---------- Excerpt provided ----------

The River Valley community has something very special that most communities in the state and country do not have. That is the abundance of rolling mountain tops all around us, many of which provide well groomed trails and beautiful vistas once you reach their summits. But what most people in the area give little thought to, unless they’re an avid hiker, is where the trailhead to that peak is and can I get there from here?

In the summer of 1984, three engineering students from Northeastern University named Larry Mikulski, Nicholas Vals and Roger Daigle came to work at the Rumford paper mill through the mill co-op program.  They were all very active guys and so were the other employees of the engineering department at that time.  On lunch breaks as well as after work this group of young men would bike, run, kayak, canoe and swim.  On weekends they trained for or entered triathlons.

Mikulski in particular wanted to take the groups athletic endeavors to another level. The students rented a condo at Sunday River and after work they often times would hike up the face of the ski slopes. This was exercise, but it still was not satisfying enough for Mikulski. As he looked around at all the other beautiful mountains he started asking that age old question, “How do I get there from here?”

Kim Redmond, one of the original group members, recalls that one evening they all went on a moonlight hike. That hike was just what Mikulski needed to start the ball rolling. He sent out a letter to the other men in his department which in short implanted the idea of taking on a different peak each week. Their new love for hiking and passion for exercise quickly formed into a group that they branded as PAW.
This legendary group of engineers included Mikulski, Vals, Daigle, Redmond, Wayne Landry, Jerry Martin, and Steve Fuller. That band of seven men has since grown over the last 30 years to over 60 men, women and children. They’ve ranged in age from toddlers to men in their 80s.
Toshio Hashimoto’s first PAW hike was in 1991 when his youngest son was only one year old. He hikes faithfully with the group and has also been involved with other hiking organizations doing search and rescue throughout the state. He has been on far too many of those rescues, however, the PAW group provides him with a more relaxing, socialization time with great friends. He recalls his favorite hike as being the Loop Trail at Tumbeldown in Weld.

The hiking season for PAW begins in April and ends around the first week of October. You can expect some snow and ice on the first few treks while the last few descents challenge the hikers with total darkness before they are out. The hikes get longer and more vigorous as the summer progresses and then it begins to taper back, once again to milder climbs. Nothing, however, is too long or hard that it cannot be accomplished with a 5:20 pm departure time from the Rumford Information Center.

“I have been in a lot of towns in Maine, New York, Connecticut, Alabama, Texas and New Zealand and while a lot of those places have longer hikes they are also a lot further away from where you could set up a base operation”, says Redmond.  “There is no place else where you could do what we are doing, 26 hikes after work from spring to fall, this is unbelievable”, he says.
Kathy McKenna heads up the scheduling for the season’s hikes as well as email reminders of additional events. She delights in hiking along side her father, Jim Thomas, whom would never miss a hike because of a little weather.  “We hike rain or shine. If we hiked only the good days we wouldn’t hike much at all,” she stated.
Sally Roy says, “My favorite hike is Eyebrow Loop in Grafton Notch due to the cables, ropes and ladders.  Jim Thomas and I always say ‘one step at a time’…gets us both to the top.”
That’s a great attitude and motivation for all. No matter what kind of a day you’ve had up until that moment when you first disappear into the woods, you can leave it all behind and just take it one step at a time.

----------

_What is being asked_.
According to the hiking group article, at what time do the group's hikes leave the Rumford Information Center? The listing is separate material and has nothing to do with the hiking group article.

---------- Data provided ----------

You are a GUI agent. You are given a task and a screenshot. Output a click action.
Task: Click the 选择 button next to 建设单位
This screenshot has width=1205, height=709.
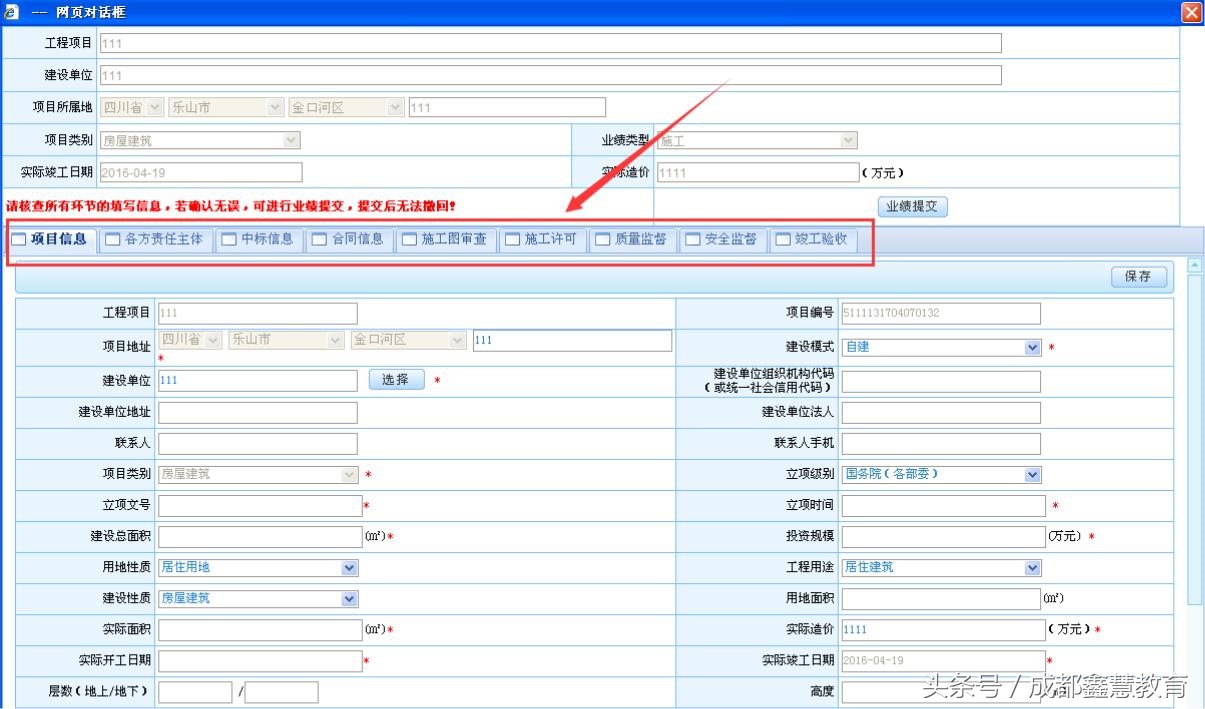396,380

----------

_Final result_.
5:20 pm